Last ditch efforts were definitely in play here!
Working night shift adds another whole level of needed creativity, especially if your patients is a walker/talker. See lab duck in the room at 0315? You betcha I'm grabbing any necessary equipment and getting some assessments/checks done. X-ray sits the patient up? Great time to get a good listen to those lung sounds from the back. We don't have any official parameters for when we have to do our assessments (yes, we do 2000, 0000, and 0400) but as far as time frames to do them in, we use our best judgement. Which, all of you have so accurately delineated above.

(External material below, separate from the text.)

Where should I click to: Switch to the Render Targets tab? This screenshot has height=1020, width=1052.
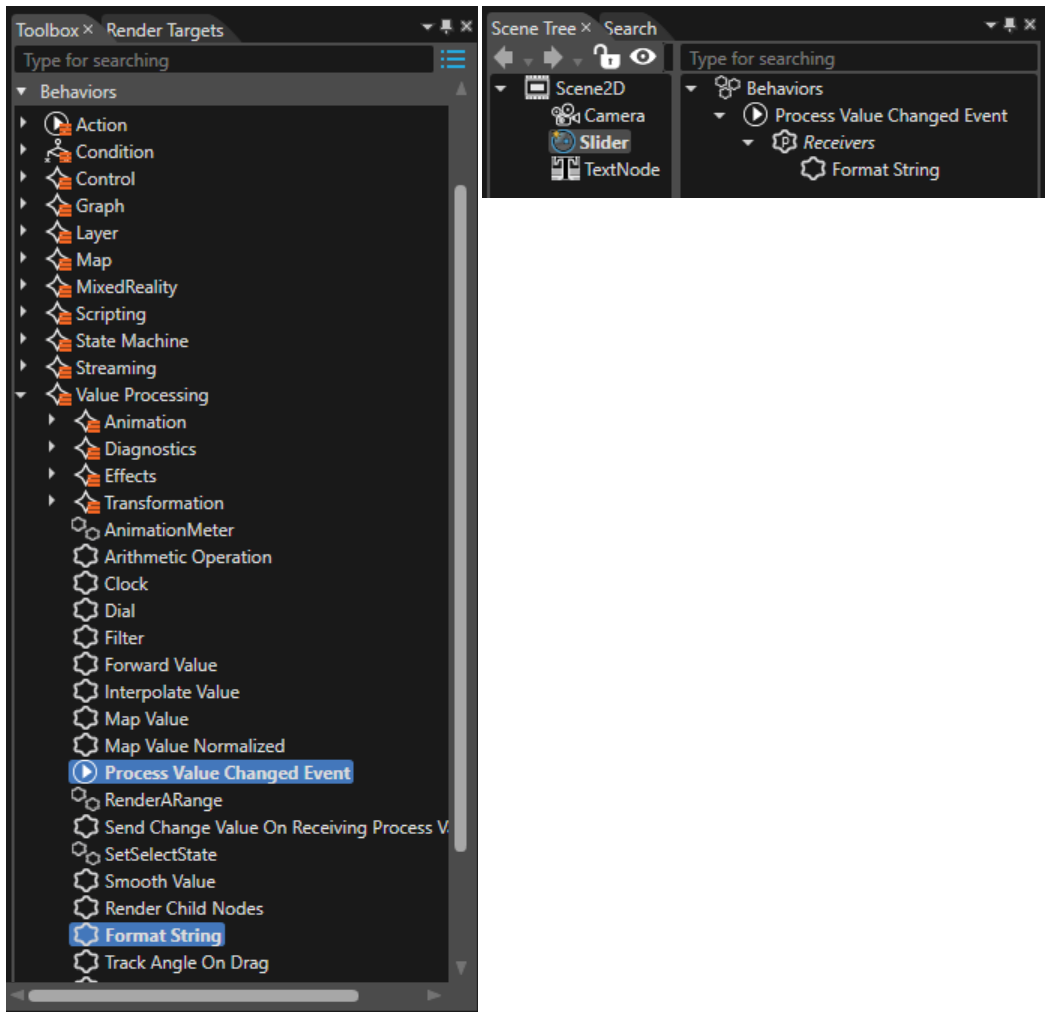pos(164,30)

Anybody using ABCDE bundle? Outcomes for well sedated patients are pretty poor. We're trying to adopt some of these aspects in our unit, but having more awake patients is definitely a lot more work...and more traumatic for the patients (we all argue). We're using Precedex in indicated cases, but have yet to have a patient where we say, "wow, ya that really worked for him". We generally go back to propofol, fentanyl gtt, or versed gtt.

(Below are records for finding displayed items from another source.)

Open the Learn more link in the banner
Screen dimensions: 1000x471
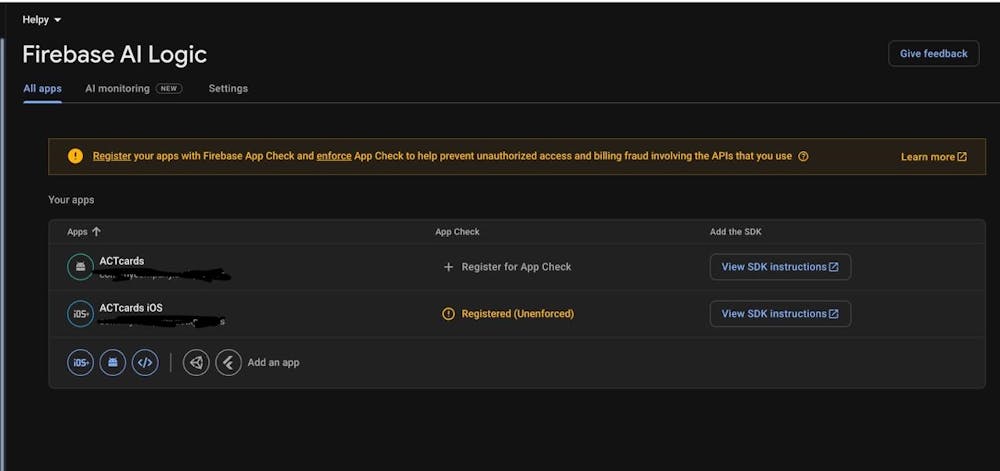pos(933,157)
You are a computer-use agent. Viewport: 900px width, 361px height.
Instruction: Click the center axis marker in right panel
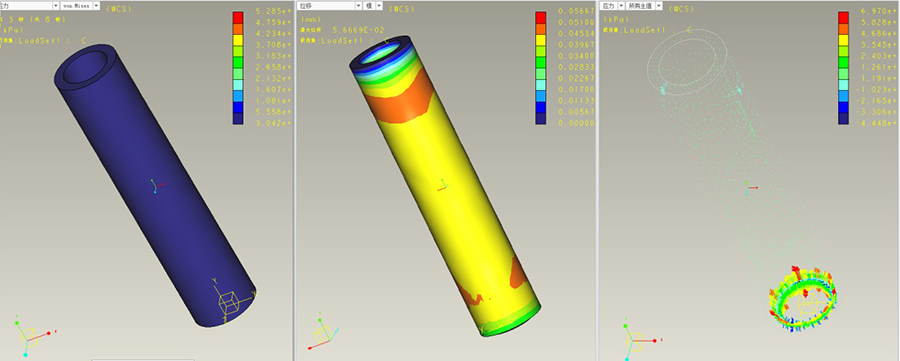click(751, 187)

Focker, great ideas. If this guy would have had pre existing pulm issues, could the presence of collateral circulation be a culprit? Does that happen in the lungs like it does in a long hx CAD? Colorado, yes we got a fem CL shortly after echo, so we already knew results....hence not using cvp as a diagnostic.
I appreciate the feedback... That makes sense.... My only thoughts were that it might have been used anyway as a last ditch effort. The other interesting thing about this case was that it presented as classic MI.. With a bit of cardio shock mixed in. We all couldn't believe that it was a PE because his resp distress wasn't too bad, considering what was actually going on.... Any thoughts on this?

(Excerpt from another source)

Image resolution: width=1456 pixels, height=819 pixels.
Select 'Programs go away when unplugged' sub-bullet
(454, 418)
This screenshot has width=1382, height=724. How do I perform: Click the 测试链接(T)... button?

Hi, wanted to get some opinions on a recent very interesting patient that I had:Pt. was originally admitted to the floor with chest pain and RVR (both of which resolved in ER once nitro gtt was started). Apparently when he arrived on the floor, the charge there took one look at him and decided he didn't belong there, so I get him in ICU. When he arrives on our unit, he's looks to be about 15 mins from the wrong exit out of ICU (grey, sweatier than I've ever seen anybody, totally clamped down). SBP in the 70s, and of course, no IV access (the field start was infiltrated upon arrival). We quickly get a line in, start 3L NS boluses, and get a stat echo ordered. Echo shows sig right ventricular dilation and nearly no blood movement (which was new since the guys last echo, about 1mo ago). I start Neo which quickly gets up to 300mcg and vasopressin 0.04u/min per the intensivist who's hanging out in the room. We head for the newly ordered CT c contrast: guy has a massive PE. I'll mention here that this entire time, the guy is on 2L, sats 98ish, rate in the low 20s. So, we TPA him, and by 3am he's much improved. I didn't get a chance to ask the intensivist, or the cardiologist who was his first consult, why we didn't head for Levo. We use it all the time and it's usually our firstline pressor. Even when I was maxed out on Neo and vasopressin with MAPs in the 50s, it wasn't even brought up. I've done some research trying to look the reasoning up, but haven't been able to find anything. Any ideas? Pt has history of CAD, stent x2 in circ, HTN, no pulmonary disease to speak of, and chronic a-fib.
On the same note, what do you do for these patients? I've seen Osler's nodes on extremities before, but what about pulmonary/brain emboli risk? Is there any way to break these up to keep them from creating big resp/neuro issues?